The key to rectifying this injustice is cold, hard data. Most available information shows that individual risk assessments, not time-based deferral strategies, are the right ways to counteract the spread of disease in the blood donation process.
It is clear that the artificial dichotomy between gay blood and healthy blood, a perception hand-crafted and unmoved by the FDA, only serves to stigmatize the LGBTQ+ community further. Moreover, giving heterosexual individuals the green light to engage in multiple forms of unsafe sex (which is a risk factor in itself) and donate blood in the same breath is a double standard, and one that people are not addressing in the correct manner. Half-hearted responses are a large reason why the policy still stands in 2022.
The U-M Blood Battle emails state that “Blood donation eligibility should not be determined based on sexual orientation and policy change is needed in order to achieve this goal. At the University of Michigan, we strive for our drives to provide as inclusive an atmosphere as possible.” These emails link to the Red Cross — an organization that actively opposes the FDA policy — for information about how LGBTQ+ men can contribute to the cause. The primary method through which these men are able to participate, though, is manning blood drive booths, recruiting donors and other administrative tasks.
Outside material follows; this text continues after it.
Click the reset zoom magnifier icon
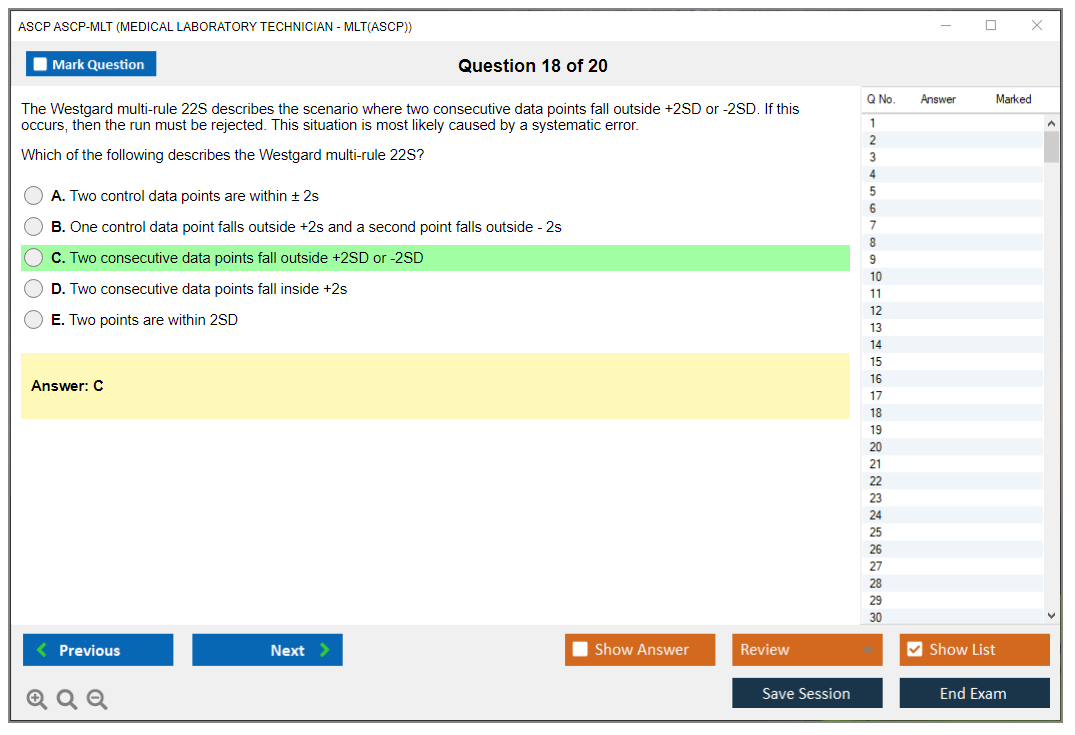This screenshot has width=1075, height=735. point(67,699)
Frankly, deferring to the Red Cross and vague DEI statements about inclusive atmospheres is a mismanagement of our resources here at the University of Michigan. As a research-heavy institution, we have the labs, researchers and money to get projects off the ground that would give the FDA’s Blood Products Advisory Committee indisputable evidence that our current understanding of risk assessment is wrong. Instead of cutting whole segments of the populace off from their ability to donate to blood, we should be focusing on data-intensive individual risk assessments that actually help in determining risk of disease.
While the FDA is researching alternative methods other than time-deferral, the University of Michigan has the finances to make these same investigations, as well as other kinds of advancements in blood testing, risk assessment accuracy and false-negative donor origins. Furthermore, we must do our due diligence by conducting research that supports exclusion criteria for heterosexual activities in which a similar causal relationship between the type of sex and infectivity exists.
Lobbying, letter writing or protesting to get the FDA to stop cherry-picking which activities are and are not best practices for blood donation is hardly the tangible change we need. The FDA was created to be a research-driven entity of the U.S. Department of Health and Human Services. The only way to take a crack at their petrified policy is through generating social and biomedical research, fields to which the University of Michigan devotes entire portions of campus. For next year’s Blood Battle against Ohio State, I believe all healthy blood will be eligible for donation so long as we support the knowledge we have of blood-borne disease incidence with an individual’s entire profile of risk, not lazy policies that shackle all men to the same length of deferral.